Everything doctors do in a hospital is tried and tested. Before they give you a drug or surgical procedure, someone’s got to prove that it’s safe – and that it works.
Associate Professor Ed Litton is one of this year’s Woodside Early Career Scientists of the Year (alongside Dr Arman Siahvashi). He’s a doctor in intensive care at Fiona Stanley Hospital, but also a researcher with UWA. He’s doing that trying and testing.
“Over 10,000 West Australians need intensive care each year,” he says. “In my clinical work, I get to care for them, but it’s also nice to be doing research.
“It’s my way of trying to make sure that I can treat tomorrow’s patient better than I did today.”
Trial by fire
“People hold doctors in incredibly high regard,” Ed says. “They have an assumption that we always know what is best, that somehow we just know which treatments work.”
But doctors don’t have a sixth sense for good treatments. Instead, they rely on evidence, like the data Ed and his teams gather.
Ed specialises in clinical trials. They’re the gruelling, rigorous tests that an experimental treatment has to pass before it becomes … just a regular treatment.
“Clinical trials really are the best and only way we have of providing certainty around whether something we’re doing is truly beneficial or not,” he says.
“And you also identify things that are either useless or, even worse, harmful. It means you remove those harmful treatments from clinical practice, and the ones that are identified as beneficial can be incorporated into the usual clinical care.”
“The challenge is to be able to communicate and explain the role of research in answering questions where we have uncertainty.”
Planning for a pandemic
For most of us, the COVID-19 pandemic was our first real chance to watch this process in action. For Ed and his teams, it kicked off a trial that took years to come together.
“It takes months and months, sometimes years, to develop a clinical trial to the point where you can begin to recruit patients,” he says.
“By the time we were ready to recruit patients with swine flu, that pandemic had passed. We lost the opportunity not only to do better for our patients at that time but to learn for next time.
But they kept their plans in place, just in case.
“We didn’t know that it was going to be COVID, but we knew that respiratory pandemic infections come along not infrequently. We had to have the infrastructure and knowledge base there ready to go.”

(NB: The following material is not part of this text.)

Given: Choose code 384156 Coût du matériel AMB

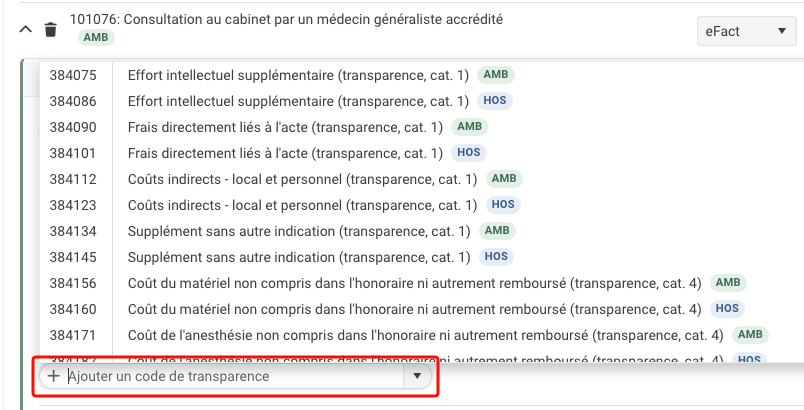Looking at the screenshot, I should click(x=421, y=283).

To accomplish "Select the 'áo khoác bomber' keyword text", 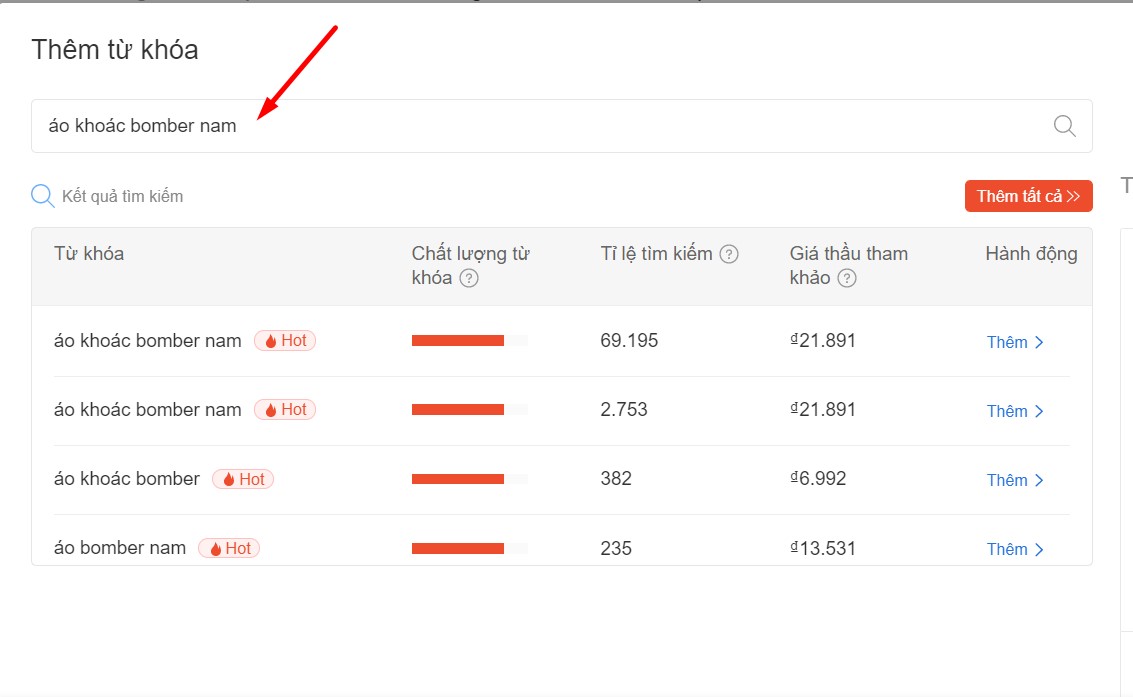I will 127,479.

“It’s had tremendous outputs in terms of pretty early on identifying that hydroxychloroquine was not beneficial despite all the hype. It identified that corticosteroids were beneficial, and it identified that interleukin-6 antagonists were beneficial,” he says.
“It’s satisfying to see those research outputs become usual care.”

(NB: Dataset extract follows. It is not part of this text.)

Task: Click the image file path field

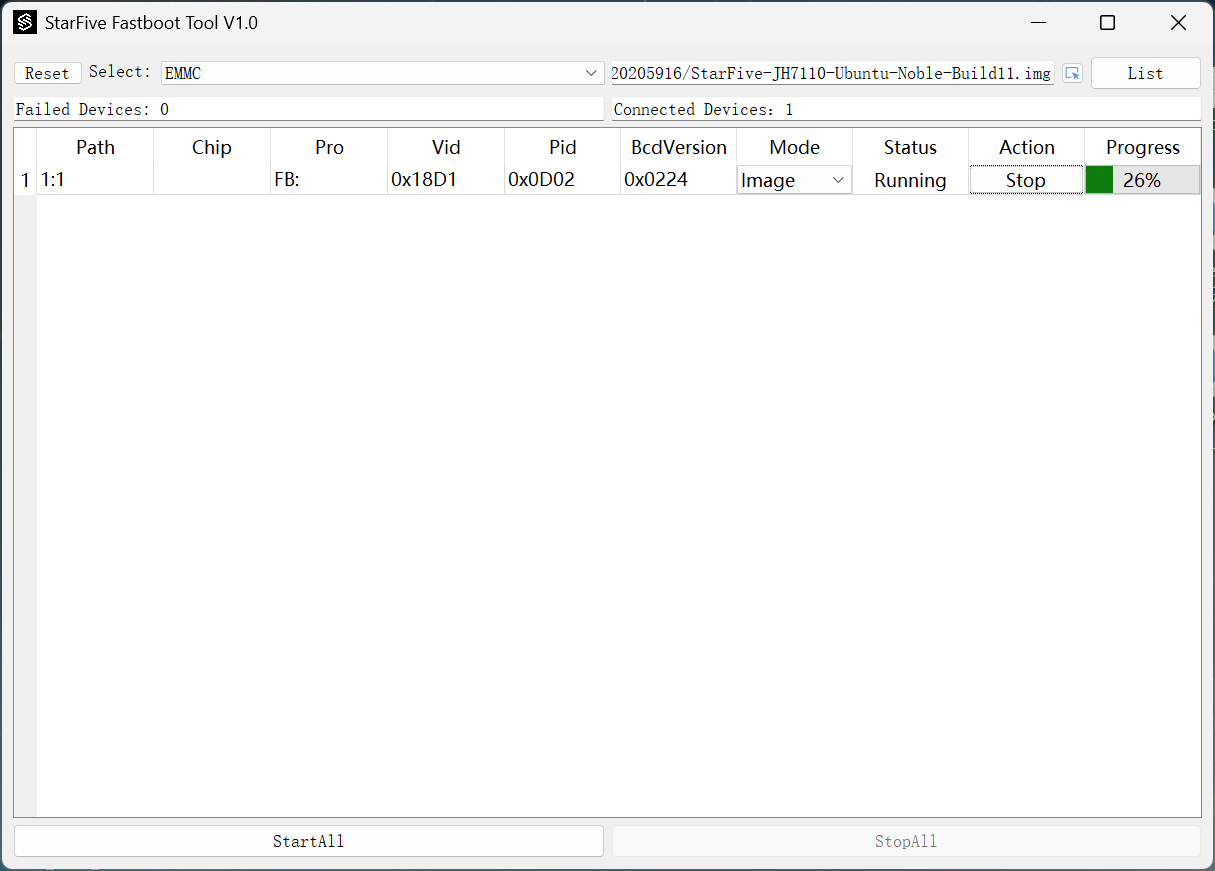Action: pos(832,73)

Ed says that, even though COVID-19 was a tragedy, it was also an amazing chance to see treatments go from anecdotes to evidence to implementation of that evidence.
“The things that would have been considered experimental a year ago are just standard now.”
Science meets medicine
Ed says making research part of his job helps keep fuel his creative side.
“In science, you get to take your thoughts wherever they can go and challenge yourself to find creative solutions,” he says.
“Maybe that’s not something people think about so much with science – how creative it can be – but I find in medicine, it definitely allows that for me. You have to find creative solutions, and it’s a fabulous way to feed that fire.”